All data requires processing to some degree to be properly read and followed by an AI model, and computer vision (CV) systems are no different.
In this article, we'll be breaking down the first, fundamental step of preparing data for custom model training, which entails acquiring raw data, methods of secure data management and covering the best practices for preprocessing; prior to starting the labeling or annotation work cycle.
Collecting data for models often takes more time and effort than the cyclical and repetitive endeavor of training them. For that reason, the work that is done during the data acquisition, is widely considered as crucial to a model's long-term performance potential.

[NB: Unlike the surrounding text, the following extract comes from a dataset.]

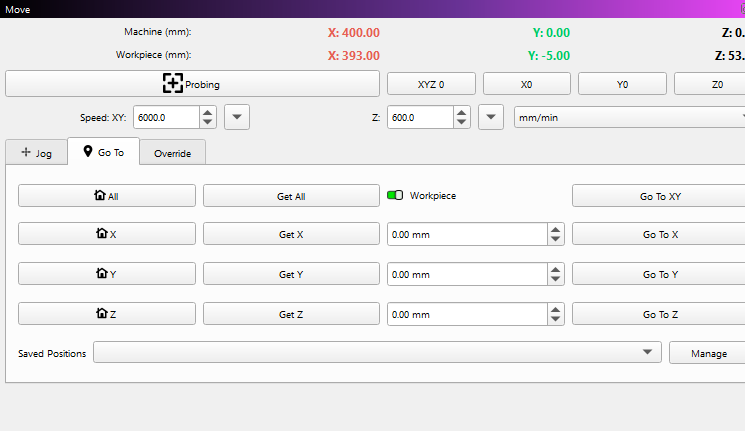Click the Probing crosshair button

coord(192,84)
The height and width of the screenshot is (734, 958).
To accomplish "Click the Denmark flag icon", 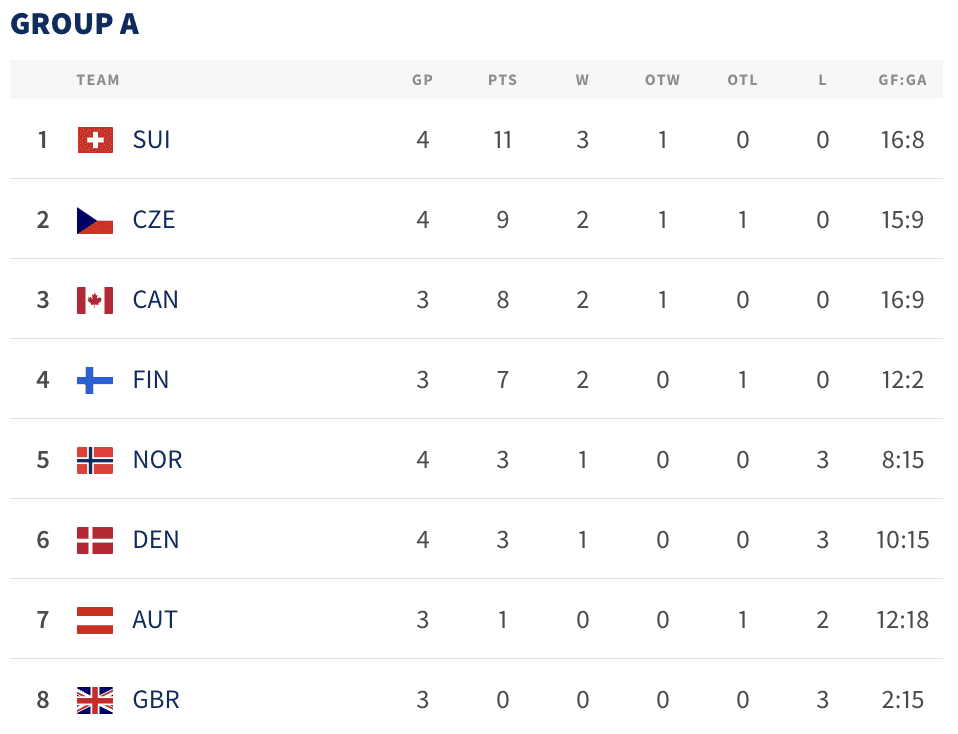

To work raw data into a usable state, the sources it's gathered from should be chosen mindfully and according to the objects it needs to detect and analyze in a specific, live environment. Beyond the means of acquiring the right type of data for a CV model, there's the question of managing it for convenient and secure access by a development team as a whole; from data prepping to model design and maintenance following deployment.
Continue reading to learn more about the particulars of handling raw data and how to start off your CV project on the right foot through that initial and important initial step.
We will cover:
To understand how to best handle raw data, it's helpful to start by understanding the major differences between the different stages of data going from being raw or unstructured to being preprocessed correctly.
To use raw data to benefit unsupervised learning, it requires interpretation. There are multiple patterns that can be derived from the input data, but they need to be identified; and that is possible through machine learning (ML) algorithms like clustering and association to distinguish the patterns and provide the most accurate outputs possible.
Since an ML algorithm is used to interpret the data and derive meaningful insight to train a model, it's considered "unsupervised" or a method that doesn't require human involvement to execute data processing.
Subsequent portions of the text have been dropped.